Personal information
- Full name: Paula Darcel Girven
- National team: United States
- Born: January 12, 1958 Virginia
- Died: October 17, 2020 (aged 62) Asheville, North Carolina
- Home town: Tampa, Florida
- Education: Gar-Field High School, Woodbridge, Virginia, 1976 University of Maryland, Bachelor of General Studies, 1981
- Occupation: Personal trainer

Sport
- Country: United States
- Sport: Track and field
- Event: High jump
- University team: University of Maryland
- Retired: 1981

Achievements and titles
- Olympic finals: 1976 Summer Olympics

= Paula Girven =

American high jumper (1958–2020)

Paula Girven (January 12, 1958 - October 17, 2020) was an American athlete. She competed in the women's high jump at the 1976 Summer Olympics.

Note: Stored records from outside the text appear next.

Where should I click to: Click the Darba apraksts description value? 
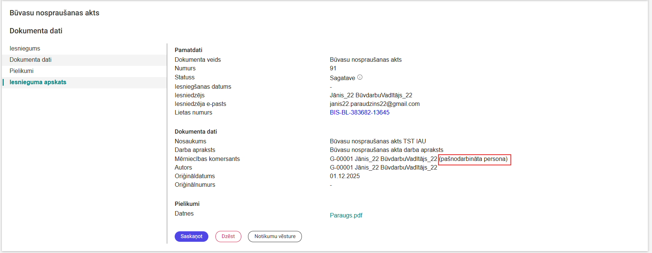point(386,150)
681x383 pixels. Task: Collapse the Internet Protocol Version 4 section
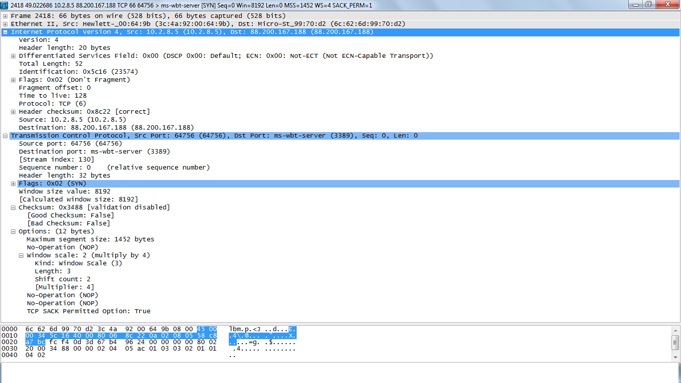point(5,32)
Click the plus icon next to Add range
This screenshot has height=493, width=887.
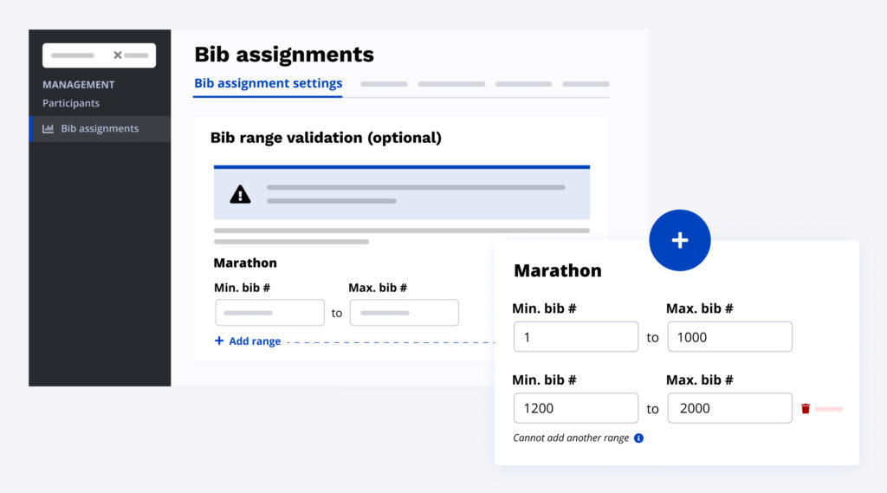219,341
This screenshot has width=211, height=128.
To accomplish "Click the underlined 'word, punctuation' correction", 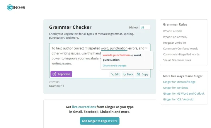I will pos(114,48).
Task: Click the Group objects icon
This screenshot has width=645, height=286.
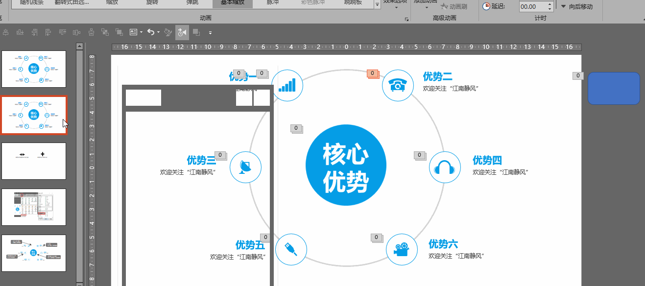Action: coord(104,32)
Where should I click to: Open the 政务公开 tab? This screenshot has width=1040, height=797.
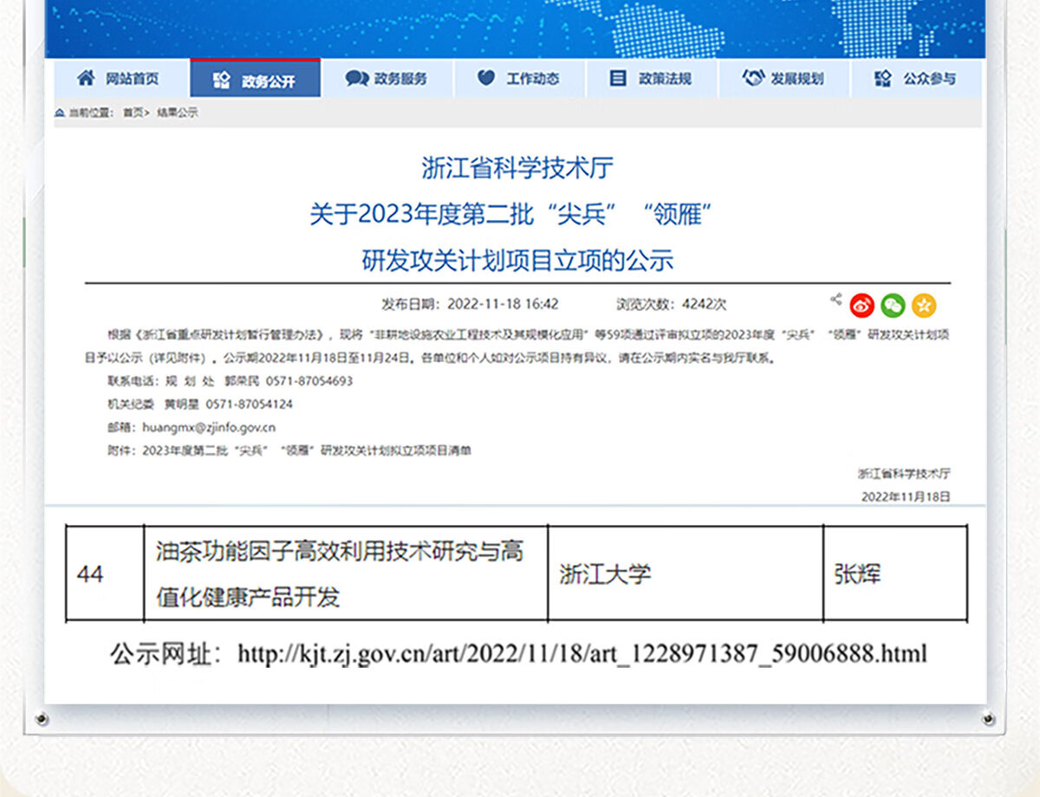tap(255, 81)
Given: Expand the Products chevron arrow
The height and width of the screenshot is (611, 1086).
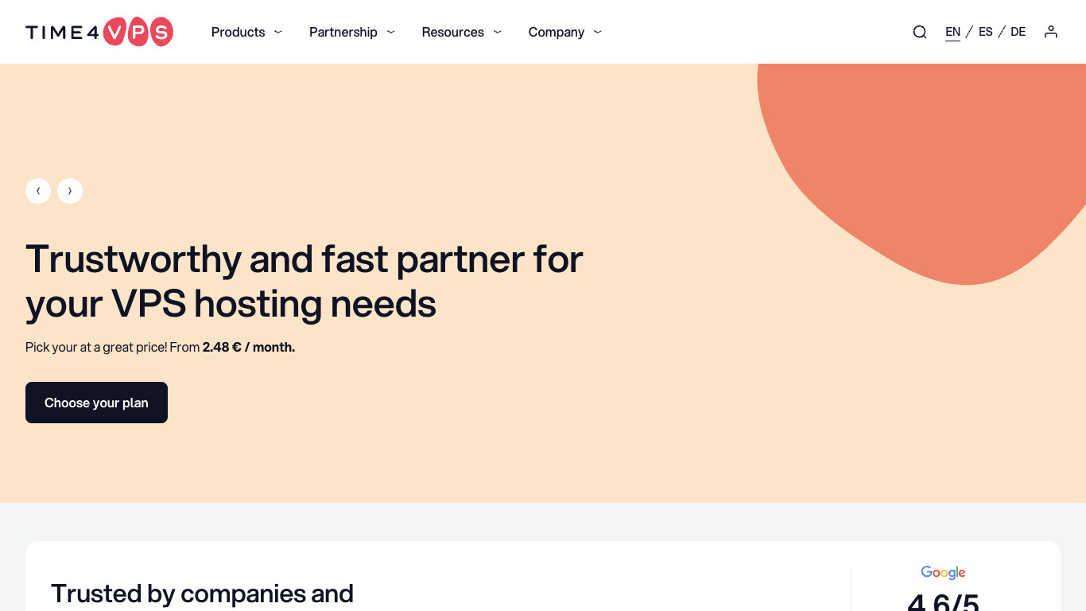Looking at the screenshot, I should [x=278, y=32].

After graduating from Gar-Field High School in Woodbridge, Virginia, Girven qualified for the 1976 Summer Olympics in Montreal, later being placed 18th. Girven also qualified for the 1980 U.S. Olympic Team, but never competed as a result of the international boycott.

Girven retired from competition in 1981, later becoming a personal trainer.

== Death ==
On October 17, 2020, Girven died from cancer.